課題 A →
ベロネソックスについての文章によると、ベロネソックスのメスはどれくらいの大きさに達しますか。
課題 B →
ベロネソックスについての文章を、最後の文の次から書き継いでください。

提供本文 →
ベロネソックス・ ベリザヌス

卵胎生メダカの仲間の最大種、ベロネソックス・ベリザヌス Belonesox belizanusは、中米のベリーズ、ヴェラクルーズ、メキシコ、ニカラグアに産する、魚食性の卵胎生メダカである。

ここで、いきなりベロネソックスについてを図鑑部に載せておこうと思ったのは、このピーシーズのホームページのブログ以前にYahoo!ブログをやっていたのだが、そのYahoo!ブログには、アクセス解析というサービスがある。その中に検索ワードを見ていると、毎週数件ずつ、「ベロネソックス」の検索で自分のブログにたどり着いた方が多かったのである。

このベロネソックス、オスは12cmほどだが、メスは20cmに達する大型卵胎生メダカなのである。

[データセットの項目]
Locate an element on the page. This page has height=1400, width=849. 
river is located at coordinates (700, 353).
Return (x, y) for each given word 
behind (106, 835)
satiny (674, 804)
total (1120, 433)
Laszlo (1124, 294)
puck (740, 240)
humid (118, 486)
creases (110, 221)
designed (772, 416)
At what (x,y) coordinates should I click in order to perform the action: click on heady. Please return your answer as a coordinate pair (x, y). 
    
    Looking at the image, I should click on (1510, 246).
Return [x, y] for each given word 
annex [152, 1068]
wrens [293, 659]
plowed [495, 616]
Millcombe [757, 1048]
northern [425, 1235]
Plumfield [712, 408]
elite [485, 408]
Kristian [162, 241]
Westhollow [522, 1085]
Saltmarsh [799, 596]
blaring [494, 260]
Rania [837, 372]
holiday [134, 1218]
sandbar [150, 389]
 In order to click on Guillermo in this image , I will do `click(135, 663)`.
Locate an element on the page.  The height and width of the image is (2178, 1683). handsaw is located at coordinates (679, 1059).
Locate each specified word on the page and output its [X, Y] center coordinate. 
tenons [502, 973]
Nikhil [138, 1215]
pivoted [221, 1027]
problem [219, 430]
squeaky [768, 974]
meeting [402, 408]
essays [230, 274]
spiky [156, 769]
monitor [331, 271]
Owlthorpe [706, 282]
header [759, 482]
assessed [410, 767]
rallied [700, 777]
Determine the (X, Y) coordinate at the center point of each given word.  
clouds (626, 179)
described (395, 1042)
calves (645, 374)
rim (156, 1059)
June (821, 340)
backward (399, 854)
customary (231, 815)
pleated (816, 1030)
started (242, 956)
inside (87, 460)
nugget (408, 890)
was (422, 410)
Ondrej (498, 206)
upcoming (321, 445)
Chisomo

解答 A →
20cmに達する。

解答 B →
この卵胎生メダカについては、和泉克雄氏の『熱帯メダカ属百科』、あるいは復刻版の『熱帯メダカ属入門』の和泉氏のベロネソックスに対する愛情あふれる文章で飼いたくなった人も少なくないだろう。

実際、中学生時代の自分が大岡山にあった和泉氏の飼育場を訪れたのも、このベロネソックスを見たかったからである。

こちらは産仔中のベロネソックスのメスである。

逆子の状態で産仔されてきた稚魚。

無事に産仔されたところである。

こちらは頭から正常に産仔されてこようとする稚魚である。

産仔直後は水面付近で静かにしている稚魚たち。生まれた段階で2.5cmは超えている。

生まれてから時間の経過とともに、水中へと降り、泳ぎ始めるのである。この段階で産仔の済んだメスは別水槽に移し、稚魚だけで育てることになる。

稚魚はブラインシュリンプも食べるが、数日後には冷凍アカムシを口にするようになる。ブラインシュリンプは与えた方が与えないよりは良いように感じている。

ベロネソックスの繁殖は別に難しくないのだが、「なぜ?人気があるのにコンスタントにマーケットに流れないか?」と言うと、冷凍アカムシ以降の稚魚たちのエサが大変だからであろう。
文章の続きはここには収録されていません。